Unreal Nature

May 17, 2008

Camille

Filed under: Uncategorized — unrealnature @ 3:16 pm

Tuesday, August 19, 1969. The day before hurricane Camille struck Nelson County.

This car was probably sitting in somebodys driveway, shiny and new.

 


[click the photo to see it large ]

 

“That evening, when I came home, I had a  garden here on the creek, a pretty garden, and I had a batch of okra just starting to come in, and I went out to spray them, to keep the worms out of the top of them. And just about that time I got through, it comes a little sprinkle of rain right across the mountain. Just a light shower. But I stopped. I looked over at the mountain where that little shower was coming over, and something or another made me take a notice to it.

“Those clouds … most of the time, you know, they just come right on over the mountain, one solid cloud. But this time, it looked like that from every angle that you looked, that these clouds were rolling, just in a roll, and that they were coming to a peak right in the top of the sky, just like a hornet’s nest.

“I came over to the house and I think mentioned to my wife something about it,that I’d never before seen clouds roll together like that. Then I went back out and I watched them again, and they were still doing the same thing — just gradually building up and getting bigger. Of course, it was just about dark, and I never paid no more attention to it.” — Ivanhoe Stevens from the book Torn Land  [ Ivanhoe, who passed away about ten years ago, was a dear friend to me when I moved to Nelson County eighteen years ago.]

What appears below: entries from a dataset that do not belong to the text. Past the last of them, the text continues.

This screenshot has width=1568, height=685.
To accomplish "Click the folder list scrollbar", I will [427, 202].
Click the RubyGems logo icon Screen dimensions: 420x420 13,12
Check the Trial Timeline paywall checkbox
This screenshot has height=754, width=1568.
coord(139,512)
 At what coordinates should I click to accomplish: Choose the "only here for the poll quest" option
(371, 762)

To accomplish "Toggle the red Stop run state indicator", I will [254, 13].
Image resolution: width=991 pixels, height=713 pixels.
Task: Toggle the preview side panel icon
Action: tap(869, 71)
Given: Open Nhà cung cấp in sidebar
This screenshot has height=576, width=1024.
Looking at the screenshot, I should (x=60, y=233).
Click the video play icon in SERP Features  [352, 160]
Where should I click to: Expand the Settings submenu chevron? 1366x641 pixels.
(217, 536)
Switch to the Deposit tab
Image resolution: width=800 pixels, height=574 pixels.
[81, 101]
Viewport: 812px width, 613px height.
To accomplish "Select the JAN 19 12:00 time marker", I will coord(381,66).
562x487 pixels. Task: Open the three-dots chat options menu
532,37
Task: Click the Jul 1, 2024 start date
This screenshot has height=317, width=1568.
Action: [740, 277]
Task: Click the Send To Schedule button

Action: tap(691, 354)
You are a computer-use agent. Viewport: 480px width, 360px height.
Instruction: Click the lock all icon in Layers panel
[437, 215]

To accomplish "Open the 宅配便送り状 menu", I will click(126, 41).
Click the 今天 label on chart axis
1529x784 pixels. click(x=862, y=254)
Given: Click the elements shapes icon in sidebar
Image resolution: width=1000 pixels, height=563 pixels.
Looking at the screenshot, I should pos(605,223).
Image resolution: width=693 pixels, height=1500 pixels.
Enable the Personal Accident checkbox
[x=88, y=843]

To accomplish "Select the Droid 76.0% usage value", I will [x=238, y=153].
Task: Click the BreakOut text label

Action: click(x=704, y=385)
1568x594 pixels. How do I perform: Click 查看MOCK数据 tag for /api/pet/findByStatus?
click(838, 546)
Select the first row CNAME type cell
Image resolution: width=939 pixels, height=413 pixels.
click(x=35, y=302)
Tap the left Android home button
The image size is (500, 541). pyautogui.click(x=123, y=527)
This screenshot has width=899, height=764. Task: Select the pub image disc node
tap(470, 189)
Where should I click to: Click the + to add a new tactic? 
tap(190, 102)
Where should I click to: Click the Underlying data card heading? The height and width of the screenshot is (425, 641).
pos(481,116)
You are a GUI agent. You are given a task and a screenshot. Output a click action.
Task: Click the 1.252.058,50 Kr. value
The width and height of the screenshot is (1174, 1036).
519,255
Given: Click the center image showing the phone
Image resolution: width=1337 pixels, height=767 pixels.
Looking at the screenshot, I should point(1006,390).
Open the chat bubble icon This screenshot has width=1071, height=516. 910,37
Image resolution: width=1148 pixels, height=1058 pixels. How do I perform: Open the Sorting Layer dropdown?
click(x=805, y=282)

By the next morning, more than thirty inches of rain had fallen on Nelson County in a six hour period. In the resulting flooding and debris flows, there would be eighty-four identified dead, thirty-three never found, and eight found but never identified. Most of the victims were asleep when the flooding occurred.

The green car sits in one of the creeks below my house. I did not live in the county at that time (I was in Charlottesville, about thirty miles away). But when hurricane Fran passed through the county a few years back, I stood on my driveway about a hundred feet from the creek (which runs on bedrock, thanks to Camille). The ground shook from the force of the roaring water and suspended boulders and there was the most astonishing deep roar – from a fraction of the amount of water that came down the mountain in Camille. It scared the living daylights out of me. Primal fear.